A new molecular motor is conceptually constructed from a double-walled carbon nanotube (DWNT) consisting of a long inner single-walled carbon nanotube (SWNT) and a short outer SWNT with different chirality. The interaction between inner and outer tubes is the sum of the Lennard-Jones potentials between carbon atoms in an inner tube and those in an outer one. Within the framework of the Smoluchowski-Feynman ratchet, it is theoretically shown that this system in an isothermal bath will exhibit a unidirectional rotation in the presence of a varying axial electrical voltage. Moreover, the possibility of manufacturing this electrical motor from DWNT is discussed under the current conditions of the experimental technique.

Figure 1

(Color online) Schematic diagram of the DWNT motor driven by varying electrical field. The DWNT consists of a long inner tube and a short outer tube.
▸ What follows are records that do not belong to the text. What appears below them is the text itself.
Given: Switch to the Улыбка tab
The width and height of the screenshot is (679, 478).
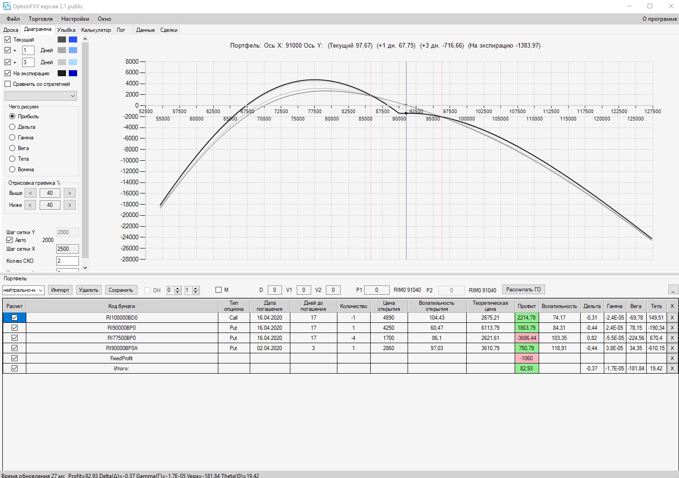Looking at the screenshot, I should (66, 30).
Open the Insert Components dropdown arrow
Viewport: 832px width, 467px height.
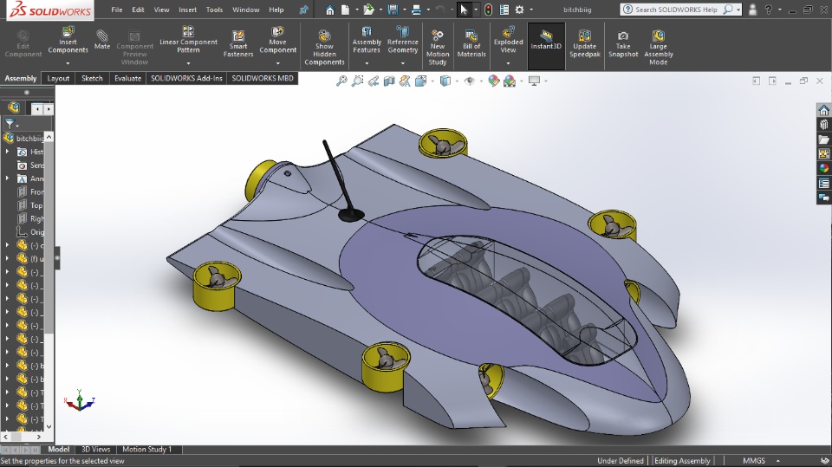pyautogui.click(x=68, y=62)
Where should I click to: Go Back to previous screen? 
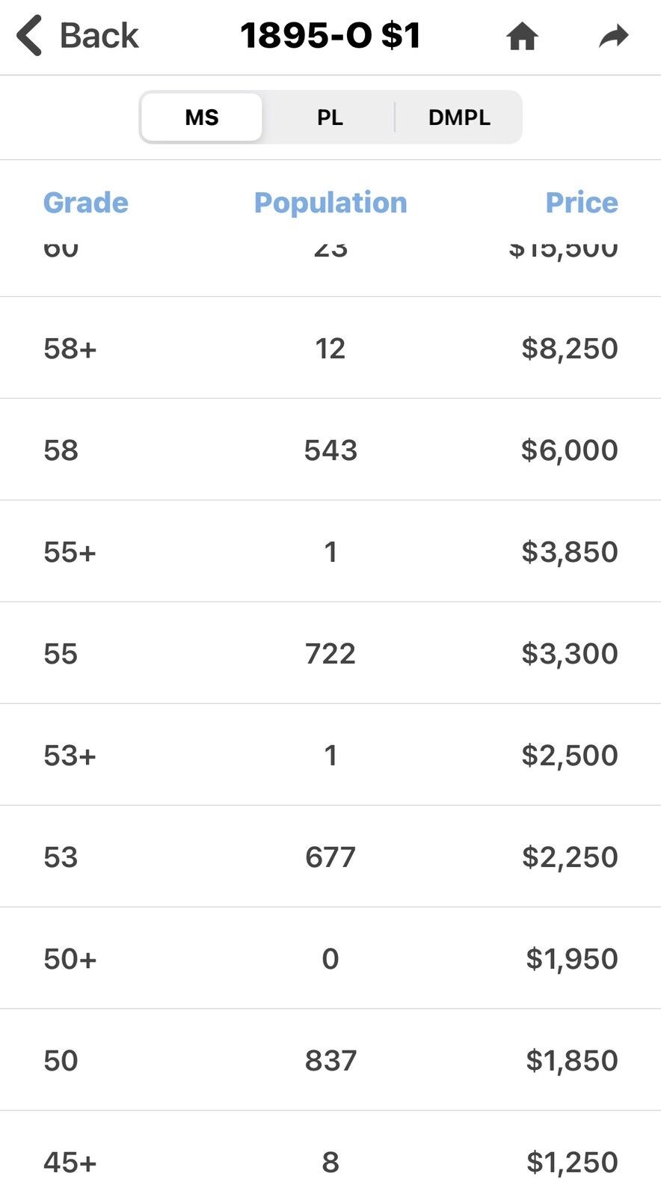click(x=78, y=36)
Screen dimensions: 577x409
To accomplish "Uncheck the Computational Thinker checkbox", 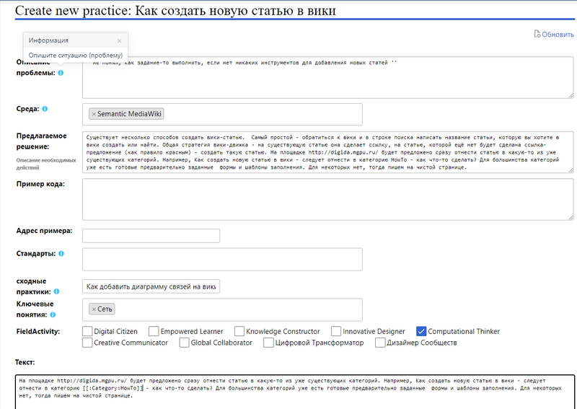I will (422, 331).
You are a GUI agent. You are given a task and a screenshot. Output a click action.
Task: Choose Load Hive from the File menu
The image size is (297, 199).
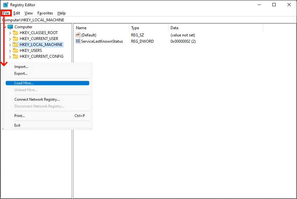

It is put between a pair of electrodes with a varying voltage $\tilde{U}\left(t\right)$ applied on.

Figure 2

(Color online) Interactions between the outer tube and the inner tube with different lengths of carbon-carbon bonds. Here the potentials $V(0,a_{cc})$ are set to zero by subtracting some constants.

Figure 3

Average dimensionless angular velocity $⟨d\theta ∕d\tau ⟩$ of the outer tube rotating around the inner one in isothermal bath when the varying axial voltage with dimensionless period $\mathcal{J}$ is applied. A negative number means clockwise rotation around the $z$ axis while a positive number represents counterclockwise rotation.